Items listed in a dataset
###

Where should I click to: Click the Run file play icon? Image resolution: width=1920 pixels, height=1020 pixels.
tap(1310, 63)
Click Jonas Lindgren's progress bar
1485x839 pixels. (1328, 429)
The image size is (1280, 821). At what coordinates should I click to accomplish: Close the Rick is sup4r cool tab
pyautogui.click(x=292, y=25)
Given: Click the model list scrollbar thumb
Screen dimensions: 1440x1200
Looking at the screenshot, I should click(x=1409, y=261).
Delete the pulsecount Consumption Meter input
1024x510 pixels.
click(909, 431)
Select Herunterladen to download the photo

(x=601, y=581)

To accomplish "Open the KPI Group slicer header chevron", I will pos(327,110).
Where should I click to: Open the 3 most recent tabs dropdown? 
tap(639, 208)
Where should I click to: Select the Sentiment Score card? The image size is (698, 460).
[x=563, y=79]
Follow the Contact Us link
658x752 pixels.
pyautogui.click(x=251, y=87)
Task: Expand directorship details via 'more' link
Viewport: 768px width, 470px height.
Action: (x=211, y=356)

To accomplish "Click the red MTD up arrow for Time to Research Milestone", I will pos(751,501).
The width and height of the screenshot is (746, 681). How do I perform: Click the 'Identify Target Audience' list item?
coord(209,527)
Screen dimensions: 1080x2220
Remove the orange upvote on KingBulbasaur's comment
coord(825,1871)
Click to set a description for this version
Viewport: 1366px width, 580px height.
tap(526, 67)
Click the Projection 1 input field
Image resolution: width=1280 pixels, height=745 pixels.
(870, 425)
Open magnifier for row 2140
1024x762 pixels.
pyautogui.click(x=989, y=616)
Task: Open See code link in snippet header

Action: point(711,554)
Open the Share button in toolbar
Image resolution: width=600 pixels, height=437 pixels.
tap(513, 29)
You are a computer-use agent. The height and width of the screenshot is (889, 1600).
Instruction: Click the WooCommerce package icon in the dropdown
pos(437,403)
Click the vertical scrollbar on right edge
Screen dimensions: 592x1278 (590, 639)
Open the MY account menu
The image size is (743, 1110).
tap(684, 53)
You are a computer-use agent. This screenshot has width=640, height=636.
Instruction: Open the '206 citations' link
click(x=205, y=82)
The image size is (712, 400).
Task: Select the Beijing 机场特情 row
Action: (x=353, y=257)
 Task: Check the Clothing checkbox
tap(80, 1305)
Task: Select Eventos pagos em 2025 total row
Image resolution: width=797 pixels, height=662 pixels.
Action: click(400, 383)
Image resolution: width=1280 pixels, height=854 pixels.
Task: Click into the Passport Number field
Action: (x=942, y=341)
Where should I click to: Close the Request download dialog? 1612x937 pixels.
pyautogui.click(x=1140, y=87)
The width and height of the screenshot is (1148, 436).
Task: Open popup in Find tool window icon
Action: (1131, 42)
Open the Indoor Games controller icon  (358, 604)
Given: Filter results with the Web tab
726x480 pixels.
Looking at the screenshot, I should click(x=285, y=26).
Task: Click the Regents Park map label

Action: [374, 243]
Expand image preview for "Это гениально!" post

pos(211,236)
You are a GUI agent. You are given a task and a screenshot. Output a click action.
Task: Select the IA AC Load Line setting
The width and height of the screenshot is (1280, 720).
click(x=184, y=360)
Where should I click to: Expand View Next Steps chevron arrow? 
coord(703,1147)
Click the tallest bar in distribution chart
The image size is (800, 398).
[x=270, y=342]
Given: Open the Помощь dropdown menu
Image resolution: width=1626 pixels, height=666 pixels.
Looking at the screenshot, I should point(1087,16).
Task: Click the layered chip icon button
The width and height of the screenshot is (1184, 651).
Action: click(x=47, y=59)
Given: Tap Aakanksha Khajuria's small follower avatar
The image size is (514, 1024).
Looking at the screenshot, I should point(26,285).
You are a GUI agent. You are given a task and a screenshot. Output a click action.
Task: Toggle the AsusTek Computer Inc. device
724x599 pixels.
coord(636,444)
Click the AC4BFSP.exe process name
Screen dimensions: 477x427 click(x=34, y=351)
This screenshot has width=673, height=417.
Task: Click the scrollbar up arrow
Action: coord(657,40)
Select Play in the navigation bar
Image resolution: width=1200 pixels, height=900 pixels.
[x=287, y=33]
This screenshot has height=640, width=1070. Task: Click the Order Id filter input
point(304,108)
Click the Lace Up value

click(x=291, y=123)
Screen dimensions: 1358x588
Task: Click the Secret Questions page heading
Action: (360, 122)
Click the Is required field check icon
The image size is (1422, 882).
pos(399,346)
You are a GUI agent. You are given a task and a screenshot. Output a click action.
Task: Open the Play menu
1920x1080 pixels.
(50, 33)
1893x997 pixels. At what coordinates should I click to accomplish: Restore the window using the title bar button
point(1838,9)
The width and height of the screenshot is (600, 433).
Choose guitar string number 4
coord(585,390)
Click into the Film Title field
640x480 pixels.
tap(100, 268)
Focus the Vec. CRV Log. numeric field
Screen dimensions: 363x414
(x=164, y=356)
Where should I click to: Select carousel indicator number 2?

###

* [Exercise requirements] Using the data above, reproduce exactly the lines between those holding "Open magnifier for row 2140" and "Open the Indoor", inclusive, and no others.

* [Answer box]
Open magnifier for row 2140
1024x762 pixels.
pyautogui.click(x=989, y=616)
Task: Open See code link in snippet header

Action: point(711,554)
Open the Share button in toolbar
Image resolution: width=600 pixels, height=437 pixels.
tap(513, 29)
You are a computer-use agent. The height and width of the screenshot is (889, 1600).
Instruction: Click the WooCommerce package icon in the dropdown
pos(437,403)
Click the vertical scrollbar on right edge
Screen dimensions: 592x1278 (590, 639)
Open the MY account menu
The image size is (743, 1110).
tap(684, 53)
You are a computer-use agent. This screenshot has width=640, height=636.
Instruction: Open the '206 citations' link
click(x=205, y=82)
The image size is (712, 400).
Task: Select the Beijing 机场特情 row
Action: (x=353, y=257)
 Task: Check the Clothing checkbox
tap(80, 1305)
Task: Select Eventos pagos em 2025 total row
Image resolution: width=797 pixels, height=662 pixels.
Action: click(400, 383)
Image resolution: width=1280 pixels, height=854 pixels.
Task: Click into the Passport Number field
Action: (x=942, y=341)
Where should I click to: Close the Request download dialog? 1612x937 pixels.
pyautogui.click(x=1140, y=87)
The width and height of the screenshot is (1148, 436).
Task: Open popup in Find tool window icon
Action: (1131, 42)
Open the Indoor Games controller icon  (358, 604)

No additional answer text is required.